Autumn Statement 2014 series: Lower business rates and employment costs
With this Autumn Statement the chancellor has a real opportunity to help lift a major burden on small businesses by lowering business rates.
The prospect of lower business rates was raised in October by business secretary Vince Cable and I sincerely hope the government follows through on this measure.
Business rates are a real constraint for those businesses that are considering a move to larger premises and I’m aware of businesses that have actually downsized to save on business rates.
Of course, business rates are an essential element in funding local government services. However, over recent years I have seen more small businesses put under significant financial pressure from escalating business rates. This must be putting a brake on the economic recovery.
Business rates have become merely a tax collection exercise where it’s hard to see what businesses get back in return. I would like to see an overhaul of the system so each authority is required to devise a system of rating which is mindful of business needs and has the promotion of enterprise as a key component. The system needs to be flexible so it can react to changing fortunes in the local economy.

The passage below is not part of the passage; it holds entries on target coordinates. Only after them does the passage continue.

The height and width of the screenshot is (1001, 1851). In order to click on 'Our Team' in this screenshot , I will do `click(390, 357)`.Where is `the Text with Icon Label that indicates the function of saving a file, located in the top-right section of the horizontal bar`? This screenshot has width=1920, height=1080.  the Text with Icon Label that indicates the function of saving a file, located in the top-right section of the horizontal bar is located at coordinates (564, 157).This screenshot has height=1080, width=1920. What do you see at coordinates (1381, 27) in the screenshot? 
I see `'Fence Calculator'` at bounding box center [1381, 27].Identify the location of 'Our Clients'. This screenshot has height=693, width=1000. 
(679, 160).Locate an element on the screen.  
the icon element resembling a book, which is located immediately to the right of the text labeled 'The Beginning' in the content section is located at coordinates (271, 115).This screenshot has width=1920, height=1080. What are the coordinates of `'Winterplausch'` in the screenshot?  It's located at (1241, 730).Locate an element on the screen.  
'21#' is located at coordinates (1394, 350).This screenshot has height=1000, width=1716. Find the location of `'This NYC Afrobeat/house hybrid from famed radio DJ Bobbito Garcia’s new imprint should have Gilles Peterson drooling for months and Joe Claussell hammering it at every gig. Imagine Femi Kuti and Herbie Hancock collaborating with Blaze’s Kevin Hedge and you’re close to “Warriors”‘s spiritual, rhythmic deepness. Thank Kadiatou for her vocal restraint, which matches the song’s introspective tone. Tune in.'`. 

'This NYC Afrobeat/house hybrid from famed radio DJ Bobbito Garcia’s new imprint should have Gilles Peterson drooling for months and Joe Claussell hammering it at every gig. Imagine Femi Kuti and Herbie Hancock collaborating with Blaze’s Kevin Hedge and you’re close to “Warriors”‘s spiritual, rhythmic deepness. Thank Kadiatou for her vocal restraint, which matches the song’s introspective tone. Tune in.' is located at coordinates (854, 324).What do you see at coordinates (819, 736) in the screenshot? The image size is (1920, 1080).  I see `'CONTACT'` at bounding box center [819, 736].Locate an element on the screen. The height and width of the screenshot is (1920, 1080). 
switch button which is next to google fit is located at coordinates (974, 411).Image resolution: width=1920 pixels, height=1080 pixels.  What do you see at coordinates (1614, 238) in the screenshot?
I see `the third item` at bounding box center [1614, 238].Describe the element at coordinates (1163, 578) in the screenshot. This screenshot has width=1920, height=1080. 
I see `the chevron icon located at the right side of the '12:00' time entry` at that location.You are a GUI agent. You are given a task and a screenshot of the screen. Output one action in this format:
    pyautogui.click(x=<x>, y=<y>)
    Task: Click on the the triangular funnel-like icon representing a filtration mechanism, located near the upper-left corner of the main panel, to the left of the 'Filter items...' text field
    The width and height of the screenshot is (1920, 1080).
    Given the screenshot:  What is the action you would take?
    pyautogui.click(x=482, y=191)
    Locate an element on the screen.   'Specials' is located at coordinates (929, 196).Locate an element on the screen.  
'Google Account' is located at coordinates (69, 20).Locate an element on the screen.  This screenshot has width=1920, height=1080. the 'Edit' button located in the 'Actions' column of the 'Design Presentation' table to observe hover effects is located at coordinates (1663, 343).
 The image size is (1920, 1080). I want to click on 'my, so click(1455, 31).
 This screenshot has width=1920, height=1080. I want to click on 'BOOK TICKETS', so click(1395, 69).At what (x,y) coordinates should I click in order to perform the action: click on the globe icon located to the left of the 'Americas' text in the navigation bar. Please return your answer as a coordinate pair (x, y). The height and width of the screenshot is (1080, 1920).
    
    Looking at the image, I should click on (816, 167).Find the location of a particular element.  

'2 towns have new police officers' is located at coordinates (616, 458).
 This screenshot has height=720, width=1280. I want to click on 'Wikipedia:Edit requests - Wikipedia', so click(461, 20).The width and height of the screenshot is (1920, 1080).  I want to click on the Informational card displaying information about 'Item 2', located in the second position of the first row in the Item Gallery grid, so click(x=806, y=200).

The other area where I would like to see the chancellor take strong action is on employer National Insurance contributions (NICs). Businesses have already found their employment costs going up substantially with the advent of auto-enrolment pension legislation. While the £2,000 employment allowance has provided some support, for me, the rate of 13.8 per cent on employer NICs is just too high.
I dare say that many businesses would prefer to see a cut in employer NICs than a cut in the rate of corporation tax because with the latter, you’re only really getting taxed if you’re making money, whereas employer NICs remain the same whether you’re struggling or being successful.
Rachel Marsdin is a tax partner at Moore and Smalley.